SEZIONE DEL DOCUMENTO >>
————————
È importante sottolineare che la chiarezza nella comunicazione delle condizioni contrattuali è un diritto fondamentale dei consumatori, sancito dagli articoli 21 e 22 del Codice del Consumo. Ogni consumatore deve poter prendere decisioni informate durante il processo di acquisto, senza correre il rischio di incorrere in costi nascosti o difficoltà derivanti da informazioni incomplete. La normativa europea pone particolare attenzione sulla trasparenza. Il Regolamento (CE) 1008/2008 stabilisce le norme per l’accesso al mercato aereo nell’UE, garantendo la concorrenza tra le compagnie aeree, la trasparenza delle tariffe e la protezione dei diritti dei passeggeri.
————————
DATI MOSTRATI >>

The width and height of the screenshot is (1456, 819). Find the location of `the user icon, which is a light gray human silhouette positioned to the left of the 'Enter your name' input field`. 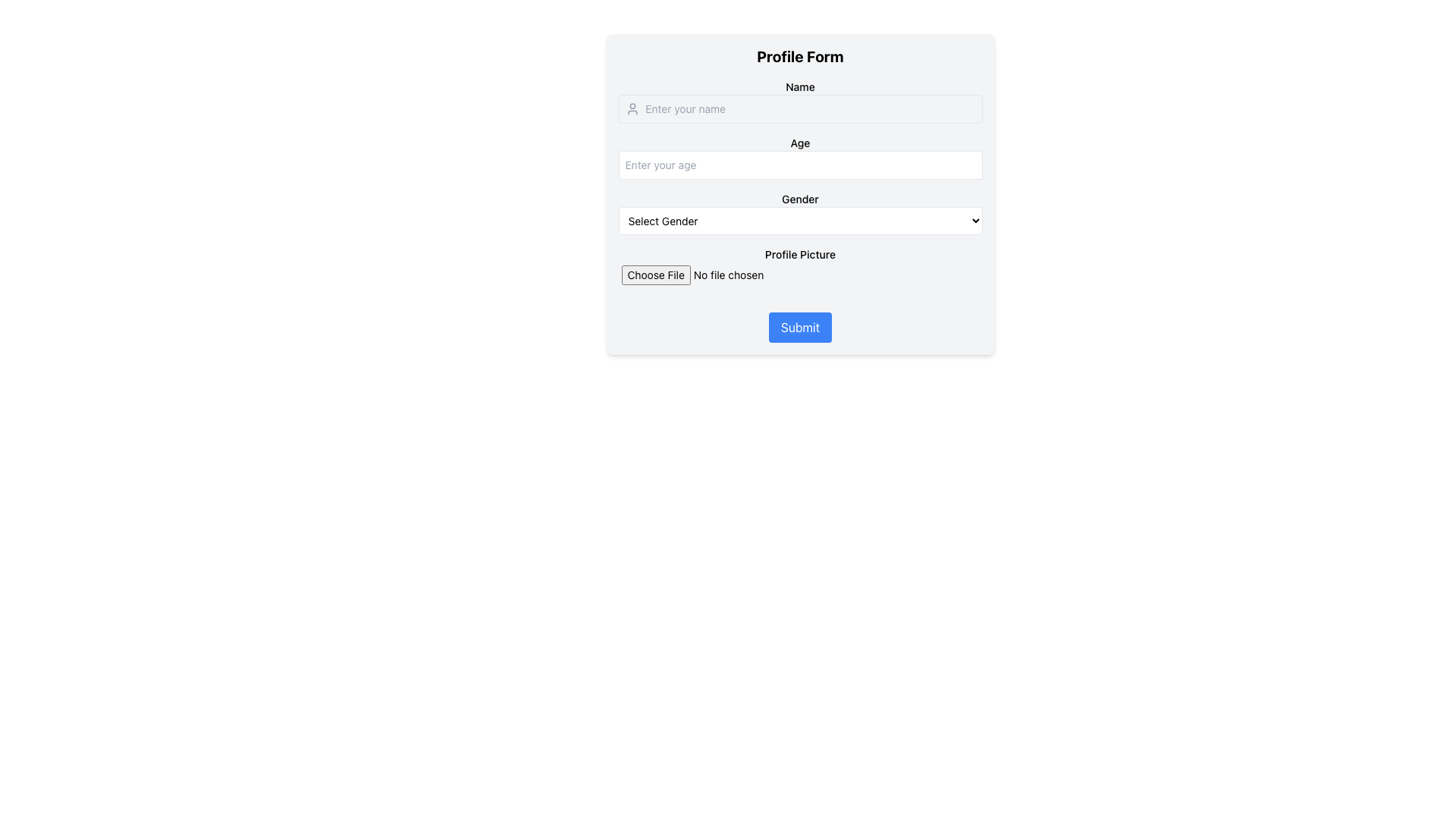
————————
ESERCIZI DA SVOLGERE >>
A. Rispondi a queste domande sul testo relativo ai diritti dei consumatori:
(i) Quali articoli del Codice del Consumo sanciscono il diritto alla chiarezza nella comunicazione delle condizioni contrattuali?
(ii) Su che cosa pone particolare attenzione la normativa europea?
(iii) Quale regolamento stabilisce le norme per l'accesso al mercato aereo nell'UE?
B. Prosegui il testo sui diritti dei consumatori e sulla trasparenza delle tariffe aeree a partire dalla sua ultima frase.

RISPOSTE PER ESERCIZIO >>
A.
(i) Gli articoli 21 e 22.
(ii) Sulla trasparenza.
(iii) Il Regolamento (CE) 1008/2008.

B.
Pertanto, quando si acquista un biglietto aereo, è fondamentale sapere cosa si paga. Il consumatore deve essere messo nelle condizioni di individuare chiaramente il prezzo finale del servizio, includendo gli elementi essenziali che compongono tale prezzo, come ad esempio: la tariffa aerea passeggeri o merci, le tasse, i diritti aeroportuali, il diritto all’assistenza per passeggeri con mobilità ridotta, l’IVA sui diritti aeroportuali e altri supplementi, come il sovrapprezzo carburante. Lo stesso vale per i supplementi opzionali, come l’assicurazione di viaggio o le tariffe per il bagaglio extra, che devono essere comunicati in modo chiaro, trasparente e non ambiguo all’inizio della procedura di prenotazione.